How to upload 500GB photos from home server

Hi everyone!

In my previous post I’ve gotten some great help how regarding best practices to download my google photos to migrate to eOS. Unfortunately I was not able to follow the eOS guide since migrate has been disabled for now in eOS.

Thanx to the brilliant reply I now have 500gb of photo’s / videos from mt google drive stored on my server.

The next step is, what are best practices to now upload these photos to murena cloud? The guide does explain integration with nextcloud, syncthing and eDrive. These guide however discus how to sync the data when you already are using these services. I am using none of them.

The reason I’m being so precise with this is because I’m a little bit cautious because my photos are very precious and I don’t want to lose any photos. Also there are discussions that there was a server problem with murena cloud which caused a lot of problems with synchronization. This makes me want to be extra cautions.

What I’m thinking of doing now is just mounting murena drive in my fedora finder as a network drive and pasting my photos folder in the photos folder. This should start the upload process and also take care of any sudden disconnection problems since i’m not uploading using the website.

Are my assumptions correct that this is the best way to upload 500gb of google drive photos ?

If not please correct me.

Thank you in advance.

Kind regards

Regain your privacy! Adopt /e/OS the deGoogled mobile OS and online servicesphone

if you have a good connection that will probably work in nautilus. I think I’m looking at 2 gvfs webdav mounts? I’m mostly sure you will funnel the transfer through your node instead of the direct route. But it doesn’t have to matter.

rclone can do webdav and has a sync subcommand, that’s what I’d use for large webdav transfers that could need a retry and “sync” assurance - as you can do this server to server there’s no indirection - but you’d need to be able to ssh into that machine.

rclone details

Issue an app-password for the client. By the time you went through the “rclone config” wizard it will look like:

[mur]
type = webdav
url = https://murena.io/remote.php/webdav/
vendor = nextcloud
user = me@murena.io # (or @e.email)
pass = asdf-asdf-longhash
# this is not the plaintext password, but a hash created via
# echo -n "app-password" | rclone obscure -

example

rclone sync Documents/ mur:Documents/

as for where to sink 0.5T into, I’d choose a vendor with high availability

Thank you I will have a look at rclone!

This seem to be WebDAV mounts yes. At least, that’s what’s written in the address.

Hi tcecyk!

Thank you for your suggestion to use rclone! I will have a look and see if i can get it to work.
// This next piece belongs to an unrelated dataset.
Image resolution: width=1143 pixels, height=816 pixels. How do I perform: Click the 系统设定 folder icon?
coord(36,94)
I do have one question, you are suggesting to use a vendor with high availability. are you peraps suggesting that murena is not that ? I know that there have been some outages in murena as the are openly stating. So i will definitley keep a backup myself. but murena should be up to this task i think ?
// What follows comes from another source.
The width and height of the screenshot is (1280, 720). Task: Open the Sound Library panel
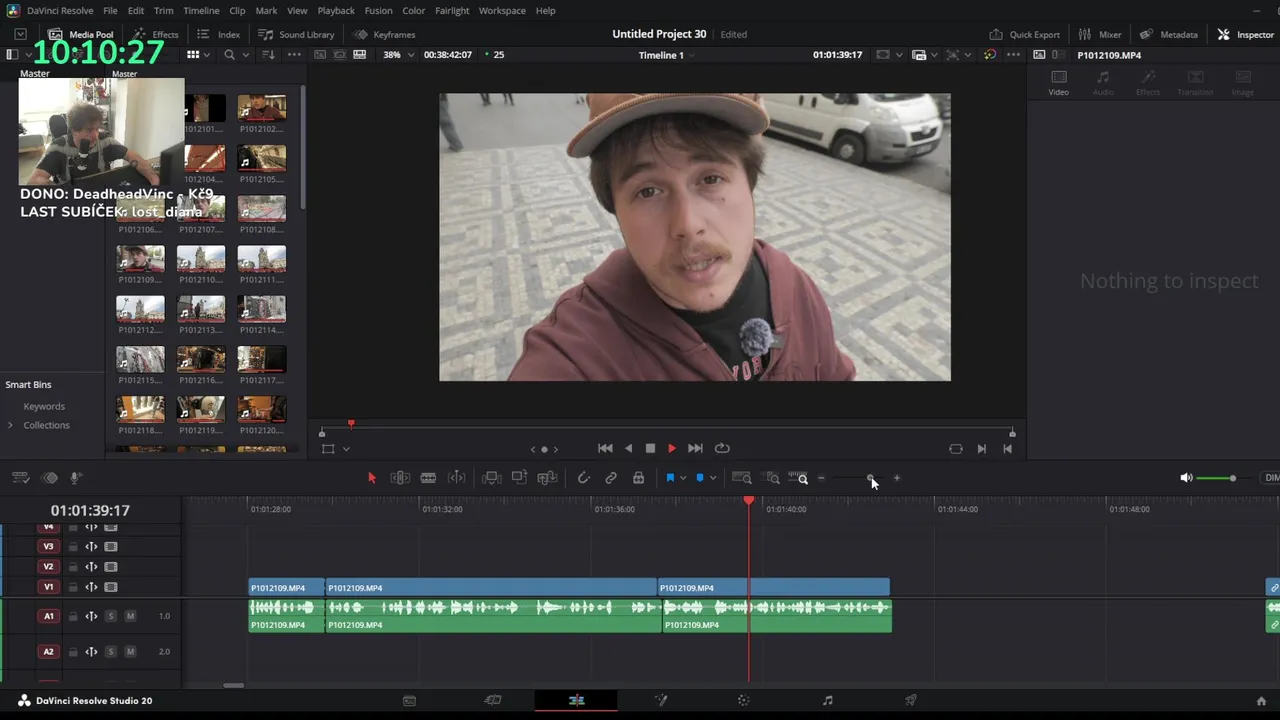coord(296,34)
if you do not have much lag in syncing automatically from any vendor to secondary backup, availability doesn’t have to be a top concern. Most users do not have a second leg to stand on - and life tends to get in the way of even the best hobby admins

good point! thank you

sorry, updated the rclone config snippet - it lacked the domain in the user (some nextcloud instances require it) and how the hash is made from the app-password - the “rclone config” dialog takes care of that, only matters if it’s directly placed in ~/.config/rclone/rclone.conf - the config as described works for me with murenas Nextcloud

thank you for your reply!

this got it working from my laptop!

I’m currently also debating if i should buy a qnap tray and get some wd red pro or ironwolf in a raid5 setup to sync murena back to my server. But thats a costly thing to do. The murena data problem of last year did make me realize that it’s important to do this in one way or another, thank you for bringing that up.

I’ll say it bluntly, murena has not been very open about, why they never tested backup and restore processes or why they did not have any in place.

If you think about a home server, look into TrueNAS and ZFS.
ZFS it’s a COW system with build in Checksumming and snapshots, developed to provided bullet proof longterm storage.
I can promot a 6TB snapshot backup as restore in ~60 seconds and as per design snapshots are always consistent.
Well worth to dive into, I you, like me cherish you images!